When the In Use light stays on, there is usually a problem with your telephone wiring. This means that the phone can't hear a dial tone when in standby.
First try a new RJ-11 cable between the phone base and the jack. If you see the In Use light go off, check if you can hear a dial tone. Then the problem was the phone cable.
For the rest of the troubleshooting steps, I prefer to use an old corded phone. Then you don't have to make sure to have 120V power outlets at each test point.
Try connecting your test phone to the original jack where the KXTG-5583 is plugged in. If you get a dial tone here, then the KXTG-5583 is faulty. It has a dial tone but there is a problem with signal transmission/reception between the base and the handsets. (This is actually very unlikely but it's a simple check to make.)
Next, try the test phone at another jack connected to this phone line, if you have one in the living area. If you have a dial tone here, then the wiring in the first jack or between that jack and the service box is faulty. If you do not have a dial tone or do not have another jack on the line, find your telephone service box and open it if you can. If there are RJ-11 ports in the box, connect the test phone to the service line. If you have a dial tone at this point, the problem is within the house wiring. If you do not have a dial tone or can't test for a dial tone, contact your telephone service provider. They will test the line and repair outside problems for free. (This assumes that you aren't in an area where the provider is trying to eliminate their landline services.)

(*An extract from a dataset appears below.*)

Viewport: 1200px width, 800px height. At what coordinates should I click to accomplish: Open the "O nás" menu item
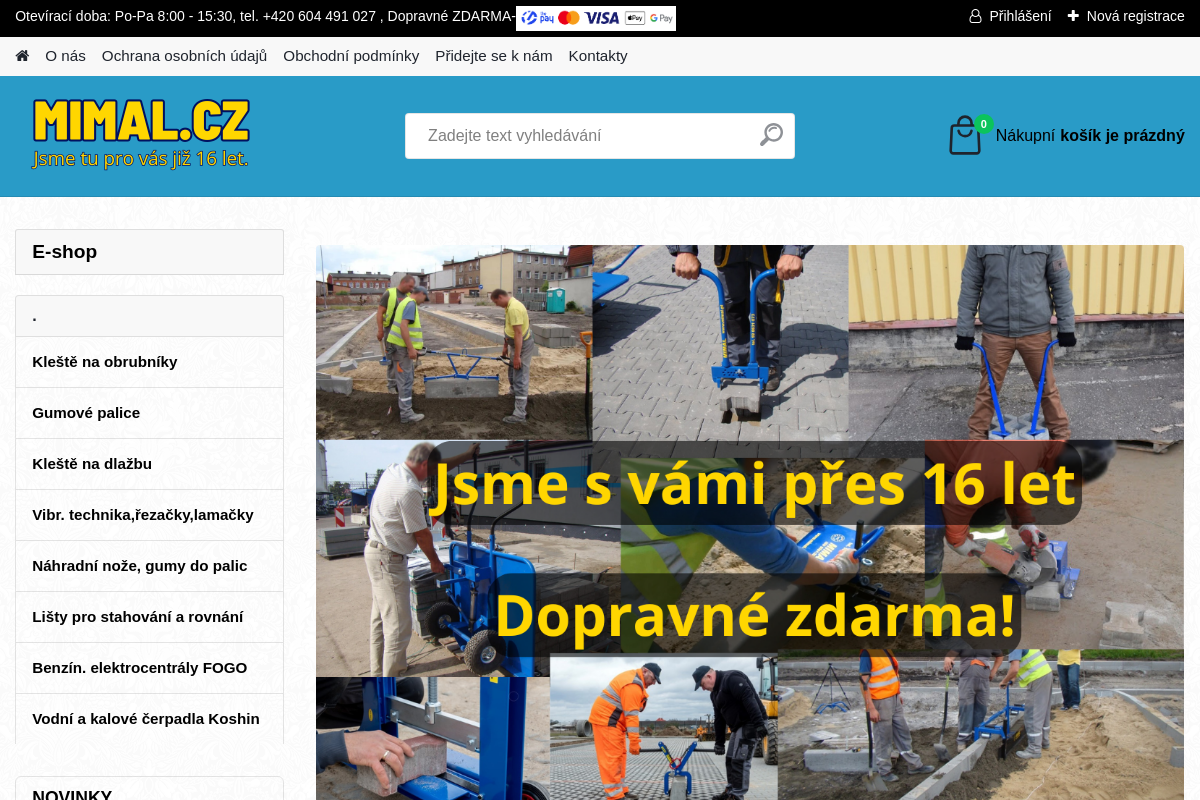tap(65, 56)
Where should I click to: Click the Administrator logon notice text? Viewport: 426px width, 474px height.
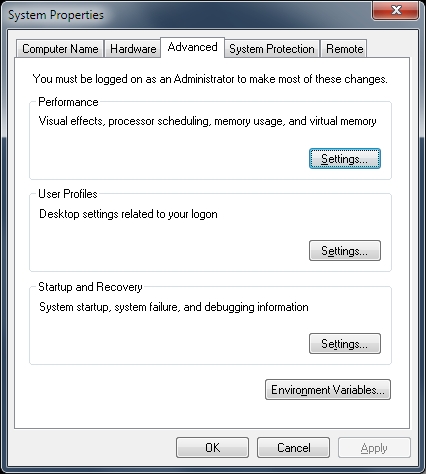tap(210, 79)
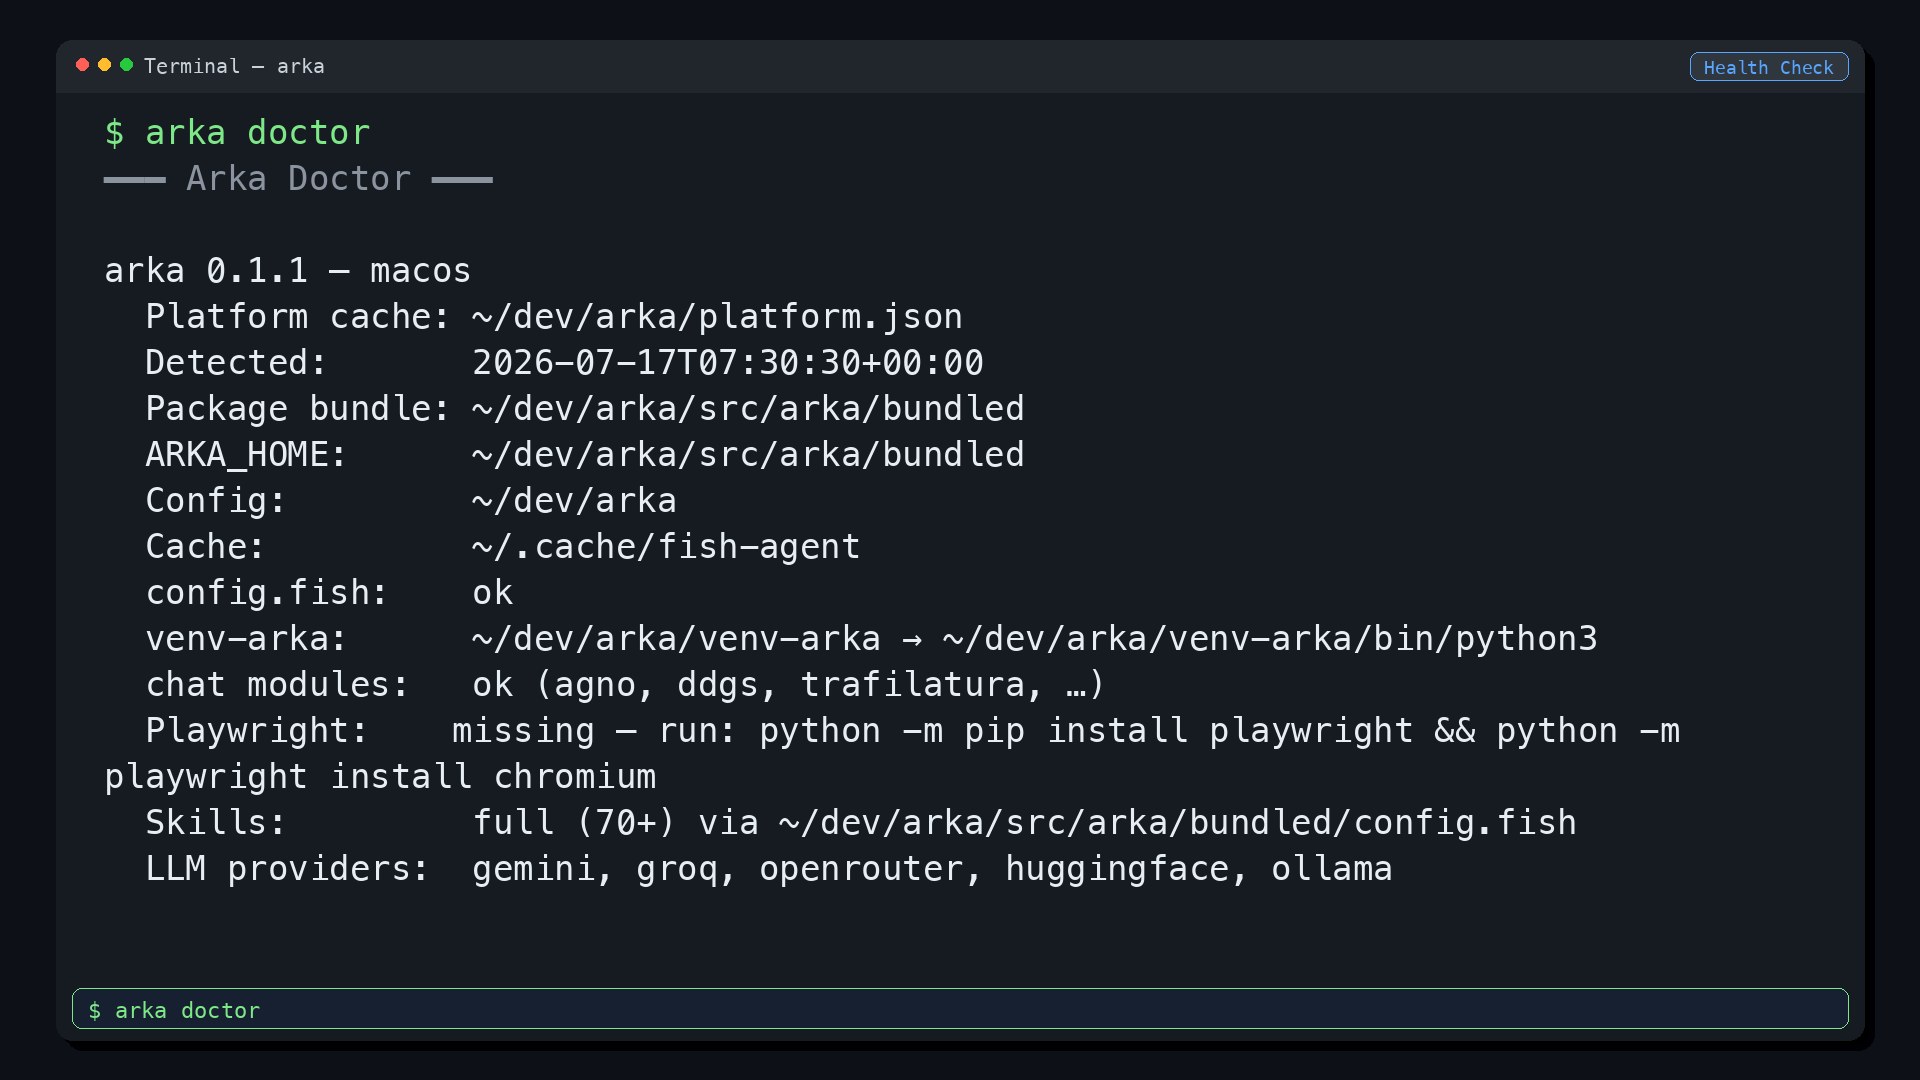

If you found that the problem was inside and only have one jack (or one jack was faulty), you can check the wiring inside the jack. Take off the cover plate and look at the wiring; you are looking for a loose or broken wire. There are two common types of jacks, screw terminals and key stones. For the screw terminal RJ-11 jacks, if you find a loose or broken wire, strip the insulation from the undamaged part of that conductor. Then secure it under the appropriate screw. For keystones, you'll need a punch down tool which is available at most hardware stores in the wiring area. Take off the cover over the wires and locate a loose or broken conductor. Do not strip the wire's insulation, Place the wire above the appropriate point on the keystone and use the punch down tool to push the wire fully into the socket. The wire's insulation will be removed at the necessary spots as it is pushed into place. Replace the cover. In both cases, replace the cover plate (with the keystone if you dislodged it to work on the wires). See http://www.lanshack.com/wire_phone_jack.aspx
for a picture of the wire color to terminal location for the RJ-11 jack.
If the problem is in the wiring inside the walls, you may want to have someone else find the problem. Your phone company will often offer to do the work for a fee.
I hope this helps.
(I have had the phone line go down several times. With copper wire, the problem has always been outside. The cause most of the time was mice chewing on the wires. Twice the problem was due to a contractor cutting the wires while digging near the feed lines. Since changing to a fiber optic system, I've had a single jack go down and sporadically lost all incoming services. The single jack lost the dial tone the day of the switch over. The service technician failed to connect all of the wires to the new service box. I found the wire behind the siding and connected it myself. The complete signal loss was due to a problem with the "electronic brain" of the system and required the service technician to replace the card.)